- _To do_
Please carry on the text about the Buffalo Concussion Treadmill Test from where it stops, writing the section that belongs under its final heading. Leave aside the material that comes after the text.

The Buffalo Concussion Treadmill Test—BCTT
The BCTT is the secondary outcome in this trial, but it is also an essential part of the SSTAE intervention and will therefore be described here. The BCTT is a standardized incremental treadmill test designed to identify exercise intolerance and establish symptom thresholds in mTBI patients [17, 21, 22, 31]. The patient walks at a brisk pace on a treadmill (5.2 – 5.8 kph), as incline is increased by 1% each minute. If 15% incline is reached, the speed is increased by 0.3 km/h each minute. The PPCS rated on a 0–10 (best–worst) numerical rating scale (NRS), perceived exertion on Borg Ratings of Perceived Exertion (RPE) 6–20 (lowest to highest) , and heart rate (HR) are recorded at the test’s baseline and each minute. The BCTT is terminated when one of three criteria is reached: 1) ≥ 3 points increase in PPCS on the NRS; 2) Borg RPE ≥ 18; 3) 90% of age estimated max HR calculated by (211–0.65 × age) . The first criterium is interpreted as exercise intolerance, and the associated HR is the symptom threshold. The test is considered negative for exercise intolerance if terminated by the intensity criteria, and these patients will be excluded. In the feasibility study, the BCTT was administrated with stop criteria 1 and 2. The third stop criterion was added for the planned RCT to ensure that the participants did not exceed 90% of their estimated HRmax level. We also revised the symptom registration from registration of individual symptoms to registration of an overall PPCS score on the NRS to ensure a total symptom exacerbation of NRS ≥ 3 points.
Sub-symptom threshold aerobic exercises (SSTAE)

- _Collected material_
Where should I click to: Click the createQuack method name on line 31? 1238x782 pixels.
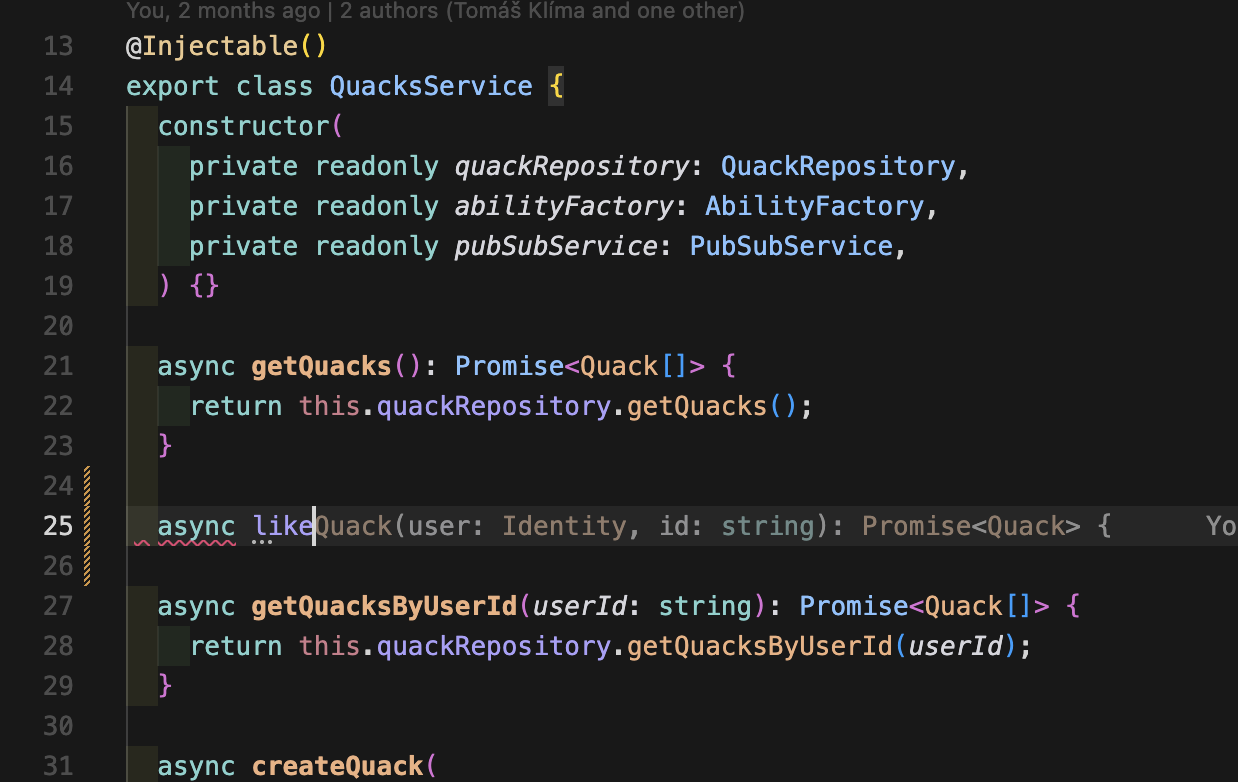click(337, 766)
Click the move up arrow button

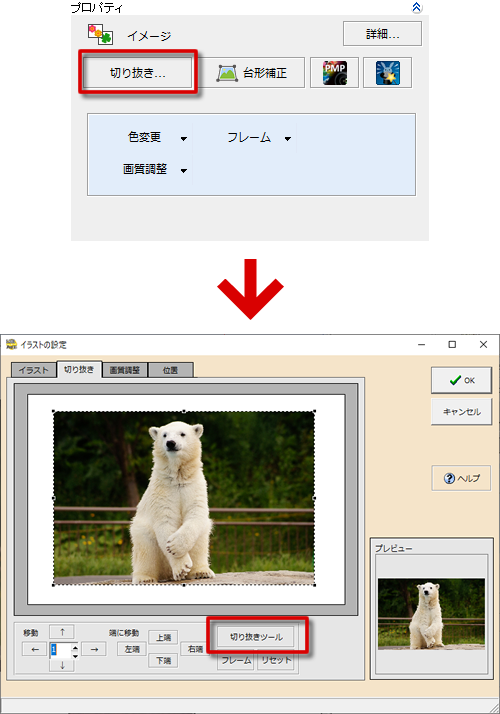62,632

- _Written response_
The SSTAE intervention comprises consultations, BCTT testing and a personalized exercise program. The patients are instructed to perform aerobic exercise in their preferred mode, at an intensity of 80–90% of the symptom threshold, as identified during the BCTT, i.e., at the sub-symptom threshold [22, 23]. Each session follows this plan: 5–10 min warm up, 20 min aerobic exercise at sub-symptom threshold intensity, followed by 5–10 min of active cool down. The intensity of the SSTAE is monitored using a HR monitor and/or the Borg RPE scale. If symptoms exacerbate during an exercise session with ≥ 3 NRS, or perpetuate the following days, the patients are advised to reduce the HR with 5–10 beats/minute to reduce the PPCS. Exercise frequency is jointly decided by patient and therapist, from 3 to 5 sessions per week, based on exercise intensity, symptom burden and other external loads. The patients are encouraged to contact physiotherapist (LJVV) by phone for advice and reassurance if necessary. If needed, patients will be referred to a physiotherapist in primary health care service for exercise adherence.
To ensure appropriate exercise dosing, adherence and progression, the patients are offered two guided treadmill sessions during the first two weeks of the intervention in addition to a new BCTT at week 3, 6, 9 prior to T1 after 12 weeks. Compliance with the SSTAE will be recorded using an exercise diary and constitute the basis for the consultations focusing on supporting, motivating, and reassuring the patients. The control group is followed up with assessments and BCTT at baseline (T0), after 12 weeks (T1) and six months (T2) only.
In the feasibility study, the described SSTAE intervention arm was implemented and tested on all included patients.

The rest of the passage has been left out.